**MATERIAL FOR THIS EXERCISE**
==*==
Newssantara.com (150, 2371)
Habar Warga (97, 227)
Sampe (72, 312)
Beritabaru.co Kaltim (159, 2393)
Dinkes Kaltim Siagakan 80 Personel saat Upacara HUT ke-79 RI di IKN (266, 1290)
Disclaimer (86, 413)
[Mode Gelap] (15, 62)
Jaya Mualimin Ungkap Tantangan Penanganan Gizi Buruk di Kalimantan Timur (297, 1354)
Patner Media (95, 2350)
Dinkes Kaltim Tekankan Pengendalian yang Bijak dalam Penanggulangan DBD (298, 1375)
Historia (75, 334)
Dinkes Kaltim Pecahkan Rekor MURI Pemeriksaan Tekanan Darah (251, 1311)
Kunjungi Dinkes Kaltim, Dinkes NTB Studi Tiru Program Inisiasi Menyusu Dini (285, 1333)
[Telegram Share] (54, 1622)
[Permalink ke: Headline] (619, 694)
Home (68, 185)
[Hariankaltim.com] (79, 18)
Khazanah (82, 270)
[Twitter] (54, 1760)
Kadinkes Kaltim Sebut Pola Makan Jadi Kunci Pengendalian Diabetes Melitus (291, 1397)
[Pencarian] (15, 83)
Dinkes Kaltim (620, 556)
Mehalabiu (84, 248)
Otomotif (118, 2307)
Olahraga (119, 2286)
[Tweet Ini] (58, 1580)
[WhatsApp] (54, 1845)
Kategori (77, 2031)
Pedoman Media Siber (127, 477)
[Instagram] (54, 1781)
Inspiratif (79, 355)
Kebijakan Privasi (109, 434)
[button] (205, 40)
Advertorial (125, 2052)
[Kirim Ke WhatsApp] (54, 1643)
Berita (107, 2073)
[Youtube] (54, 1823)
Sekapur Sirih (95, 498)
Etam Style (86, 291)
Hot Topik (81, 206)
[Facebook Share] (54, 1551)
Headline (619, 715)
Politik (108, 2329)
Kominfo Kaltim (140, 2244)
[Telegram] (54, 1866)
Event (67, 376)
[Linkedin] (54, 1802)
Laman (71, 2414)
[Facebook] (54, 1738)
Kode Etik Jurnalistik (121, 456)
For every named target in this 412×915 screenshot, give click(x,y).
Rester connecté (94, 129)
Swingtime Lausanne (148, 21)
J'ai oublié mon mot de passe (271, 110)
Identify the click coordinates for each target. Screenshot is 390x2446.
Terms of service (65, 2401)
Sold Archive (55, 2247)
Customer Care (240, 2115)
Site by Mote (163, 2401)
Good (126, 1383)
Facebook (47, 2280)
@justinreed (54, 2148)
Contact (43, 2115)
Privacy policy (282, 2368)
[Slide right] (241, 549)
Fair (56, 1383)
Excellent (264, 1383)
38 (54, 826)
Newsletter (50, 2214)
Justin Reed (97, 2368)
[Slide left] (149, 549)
==*==
**WHAT NEEDS TO BE DONE**
In the records above, retype exactly the lines from the one with "[Instagram] (54, 1781)" through the last one.

**RESPONSE BELOW**
[Instagram] (54, 1781)
Inspiratif (79, 355)
Kebijakan Privasi (109, 434)
[button] (205, 40)
Advertorial (125, 2052)
[Kirim Ke WhatsApp] (54, 1643)
Berita (107, 2073)
[Youtube] (54, 1823)
Sekapur Sirih (95, 498)
Etam Style (86, 291)
Hot Topik (81, 206)
[Facebook Share] (54, 1551)
Headline (619, 715)
Politik (108, 2329)
Kominfo Kaltim (140, 2244)
[Telegram] (54, 1866)
Event (67, 376)
[Linkedin] (54, 1802)
Laman (71, 2414)
[Facebook] (54, 1738)
Kode Etik Jurnalistik (121, 456)
For every named target in this 412×915 screenshot, give click(x,y).
Rester connecté (94, 129)
Swingtime Lausanne (148, 21)
J'ai oublié mon mot de passe (271, 110)
Identify the click coordinates for each target. Screenshot is 390x2446.
Terms of service (65, 2401)
Sold Archive (55, 2247)
Customer Care (240, 2115)
Site by Mote (163, 2401)
Good (126, 1383)
Facebook (47, 2280)
@justinreed (54, 2148)
Contact (43, 2115)
Privacy policy (282, 2368)
[Slide right] (241, 549)
Fair (56, 1383)
Excellent (264, 1383)
38 (54, 826)
Newsletter (50, 2214)
Justin Reed (97, 2368)
[Slide left] (149, 549)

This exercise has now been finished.